Je suis très las que les vassaux des USA bêlent en permanence contre la Russie. Son président n’est surement pas un saint, mais, après les immenses dégâts de communisme, il a restauré la fierté russe, la religion, et beaucoup de libertés que nous n’avons plus en France. Il est toujours réélu très confortablement avec 150 000 observateurs étrangers … qui n’ont rien à dire. Nos présidents occidentaux sont beaucoup moins bien élus, et d’une manière de plus en plus trouble. Bref, la Russie a restauré une sorte de tsarisme.

Il n’y a pas les « bonnes démocraties » d’un côté et les « affreuses dictatures » d’un autre.
Les USA ont inventé le droit d’ingérence. Pour cela, ils 800 bases militaires à l’extérieur de leurs frontières dont 100 avec des missiles à têtes nucléaires à quelques km des frontières russes et 21 en Syrie en violation totale de ce pays et de l’ONU).
La Russie n’a qu’une seule base extérieure, en Syrie à la demande du gouvernent légalement élu (lui aussi traité de dictateur).
Il serait temps de prendre conscience que « les USA, qui se permettent de s’ingérer partout pour imposer ses dictats, sont en fait « notre meilleur ennemi » comme dit Guillaume Berlat. Depuis Yalta. Ils sont très loin de vouloir notre bien (sans parler qu’ils sont les seuls au monde à avoir envoyé des bombes atomiques et des milliers de tonnes de bombes sur des civils en 44/45).

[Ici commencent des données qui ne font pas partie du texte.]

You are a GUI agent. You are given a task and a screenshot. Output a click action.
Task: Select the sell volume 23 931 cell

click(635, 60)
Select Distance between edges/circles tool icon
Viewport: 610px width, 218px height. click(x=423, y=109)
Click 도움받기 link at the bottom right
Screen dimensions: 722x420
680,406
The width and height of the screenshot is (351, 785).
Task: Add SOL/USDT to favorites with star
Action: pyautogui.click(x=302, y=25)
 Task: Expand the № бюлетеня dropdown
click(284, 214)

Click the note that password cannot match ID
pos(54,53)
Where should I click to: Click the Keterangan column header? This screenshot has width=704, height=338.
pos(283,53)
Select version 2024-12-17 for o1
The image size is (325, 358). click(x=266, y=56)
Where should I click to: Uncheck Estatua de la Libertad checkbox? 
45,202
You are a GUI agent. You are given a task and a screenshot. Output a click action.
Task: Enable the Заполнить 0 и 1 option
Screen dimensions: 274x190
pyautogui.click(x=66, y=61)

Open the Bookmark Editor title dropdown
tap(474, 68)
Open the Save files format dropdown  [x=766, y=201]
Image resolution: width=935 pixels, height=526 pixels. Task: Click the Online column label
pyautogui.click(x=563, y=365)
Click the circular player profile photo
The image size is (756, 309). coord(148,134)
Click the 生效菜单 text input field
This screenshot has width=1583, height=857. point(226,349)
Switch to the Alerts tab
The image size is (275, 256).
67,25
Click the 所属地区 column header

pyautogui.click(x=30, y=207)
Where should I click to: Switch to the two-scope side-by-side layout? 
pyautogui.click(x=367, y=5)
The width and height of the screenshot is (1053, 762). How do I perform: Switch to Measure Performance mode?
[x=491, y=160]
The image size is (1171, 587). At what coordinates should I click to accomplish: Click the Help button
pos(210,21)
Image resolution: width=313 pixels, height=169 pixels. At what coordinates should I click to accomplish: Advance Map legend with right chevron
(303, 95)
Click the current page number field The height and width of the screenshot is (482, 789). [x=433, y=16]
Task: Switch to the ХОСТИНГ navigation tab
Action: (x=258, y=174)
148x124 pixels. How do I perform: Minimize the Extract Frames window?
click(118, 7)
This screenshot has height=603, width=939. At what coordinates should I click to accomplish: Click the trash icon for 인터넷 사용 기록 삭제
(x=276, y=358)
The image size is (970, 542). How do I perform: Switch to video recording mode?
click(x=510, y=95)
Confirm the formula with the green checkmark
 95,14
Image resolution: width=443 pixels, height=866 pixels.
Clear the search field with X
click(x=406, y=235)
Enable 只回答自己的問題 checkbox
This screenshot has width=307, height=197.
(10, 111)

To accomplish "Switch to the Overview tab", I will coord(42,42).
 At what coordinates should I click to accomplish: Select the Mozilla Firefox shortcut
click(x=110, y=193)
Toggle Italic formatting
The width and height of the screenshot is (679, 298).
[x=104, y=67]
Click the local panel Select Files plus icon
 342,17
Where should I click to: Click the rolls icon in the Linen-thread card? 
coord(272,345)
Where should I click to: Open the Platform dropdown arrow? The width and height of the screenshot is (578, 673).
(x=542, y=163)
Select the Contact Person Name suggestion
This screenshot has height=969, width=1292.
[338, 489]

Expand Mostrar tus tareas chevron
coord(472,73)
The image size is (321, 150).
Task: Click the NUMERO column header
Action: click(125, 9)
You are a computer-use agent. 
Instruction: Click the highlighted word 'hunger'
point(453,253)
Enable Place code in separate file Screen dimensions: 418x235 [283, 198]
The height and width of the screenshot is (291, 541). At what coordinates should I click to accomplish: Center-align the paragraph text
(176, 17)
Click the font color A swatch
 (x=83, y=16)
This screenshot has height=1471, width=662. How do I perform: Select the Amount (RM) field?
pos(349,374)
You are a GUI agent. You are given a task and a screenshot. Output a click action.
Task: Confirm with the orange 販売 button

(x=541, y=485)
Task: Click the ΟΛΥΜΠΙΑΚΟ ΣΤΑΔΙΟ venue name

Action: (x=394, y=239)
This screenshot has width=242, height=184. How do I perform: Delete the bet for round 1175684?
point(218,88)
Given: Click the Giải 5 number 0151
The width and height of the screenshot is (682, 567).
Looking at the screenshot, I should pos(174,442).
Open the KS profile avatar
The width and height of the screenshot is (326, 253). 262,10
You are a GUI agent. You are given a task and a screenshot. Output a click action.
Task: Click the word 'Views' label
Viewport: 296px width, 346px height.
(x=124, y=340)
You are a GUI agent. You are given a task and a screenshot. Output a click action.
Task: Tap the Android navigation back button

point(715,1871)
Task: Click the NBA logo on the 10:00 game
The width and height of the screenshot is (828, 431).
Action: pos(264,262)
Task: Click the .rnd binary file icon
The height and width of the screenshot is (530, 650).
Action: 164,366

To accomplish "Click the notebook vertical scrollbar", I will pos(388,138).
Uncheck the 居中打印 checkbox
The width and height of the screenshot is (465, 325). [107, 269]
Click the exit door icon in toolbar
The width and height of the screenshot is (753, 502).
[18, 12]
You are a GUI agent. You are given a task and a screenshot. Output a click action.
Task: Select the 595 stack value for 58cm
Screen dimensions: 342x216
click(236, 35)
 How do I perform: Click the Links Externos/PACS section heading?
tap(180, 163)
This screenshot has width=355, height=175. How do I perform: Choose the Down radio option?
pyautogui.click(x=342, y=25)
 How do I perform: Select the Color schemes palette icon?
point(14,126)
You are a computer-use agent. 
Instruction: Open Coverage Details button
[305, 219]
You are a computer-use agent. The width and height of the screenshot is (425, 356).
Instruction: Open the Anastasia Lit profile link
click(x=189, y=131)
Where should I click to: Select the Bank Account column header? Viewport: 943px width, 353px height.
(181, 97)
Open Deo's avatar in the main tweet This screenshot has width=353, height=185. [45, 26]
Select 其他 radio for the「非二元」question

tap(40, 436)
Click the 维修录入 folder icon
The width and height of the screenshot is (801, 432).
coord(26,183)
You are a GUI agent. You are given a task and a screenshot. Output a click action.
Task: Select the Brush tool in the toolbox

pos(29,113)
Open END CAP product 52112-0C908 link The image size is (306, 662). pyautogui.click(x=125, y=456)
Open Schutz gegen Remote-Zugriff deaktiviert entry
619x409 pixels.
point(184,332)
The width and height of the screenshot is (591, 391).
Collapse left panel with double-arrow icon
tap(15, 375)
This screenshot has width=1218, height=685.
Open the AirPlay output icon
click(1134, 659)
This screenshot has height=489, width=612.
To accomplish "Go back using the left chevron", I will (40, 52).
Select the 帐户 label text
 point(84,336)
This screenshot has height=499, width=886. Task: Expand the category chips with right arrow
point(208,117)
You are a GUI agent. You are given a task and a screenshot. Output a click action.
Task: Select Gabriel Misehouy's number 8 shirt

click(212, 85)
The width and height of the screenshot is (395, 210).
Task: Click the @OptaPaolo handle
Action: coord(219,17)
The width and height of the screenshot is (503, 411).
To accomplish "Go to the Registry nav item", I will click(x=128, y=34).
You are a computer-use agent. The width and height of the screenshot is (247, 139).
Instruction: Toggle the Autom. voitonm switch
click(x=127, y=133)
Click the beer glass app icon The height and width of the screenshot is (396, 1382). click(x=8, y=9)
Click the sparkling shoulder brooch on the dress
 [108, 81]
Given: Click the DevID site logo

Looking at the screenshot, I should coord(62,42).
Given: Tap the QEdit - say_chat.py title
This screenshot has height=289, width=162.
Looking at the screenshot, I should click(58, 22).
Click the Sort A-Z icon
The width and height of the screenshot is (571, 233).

Par ailleurs, l’Ukraine n’a été séparée, à la surprise générale, de la Russie qu’en 1954 par Khrouchtchev qui voulait faire pardonner les exactions de Staline. La Russie a même été créée en l’an 800 à Kiev. Aujourd’hui, la population ukrainienne est séparée en deux blocs est pro russe/ouest indépendantiste attisée par les USA pour des raisons stratégiques (entrée de l’Ukraine dans l’OTAN contre la Russie et la Chine) et économiques (gazoduc en particulier). J’ajoute que les USA ont renversé le président ukrainien Viktor Iouchtchenko (après avoir tenté de l’empoisonner) pour le remplacer par Petro Porochenko (un quasi nazi à la botte des USA).
Quant à la Crimée, lors du référendum de 2014 elle a voté à 97% pour rester russe (mais pour les USA peu importe ce que veulent les populations, comme au Kosovo où l’OTAN bombarde les chrétiens sous de faux prétexte, comme d’habitude).
Imaginons que la Russie fasse la même chose que les USA (qui ont bafoué leur engagement de ne pas installer de bases militaires dans les pays de l’ex URSS) et installent ne serait-ce qu’une seule base nucléaire à 100 km de des frontières américaines. Mais, depuis la chute de l’URSS, elle n’a strictement plus aucune intention hégémoniste contrairement aux USA qui s’estiment maintenant faire ce qu’ils veulent dans leurs uniques intérêts.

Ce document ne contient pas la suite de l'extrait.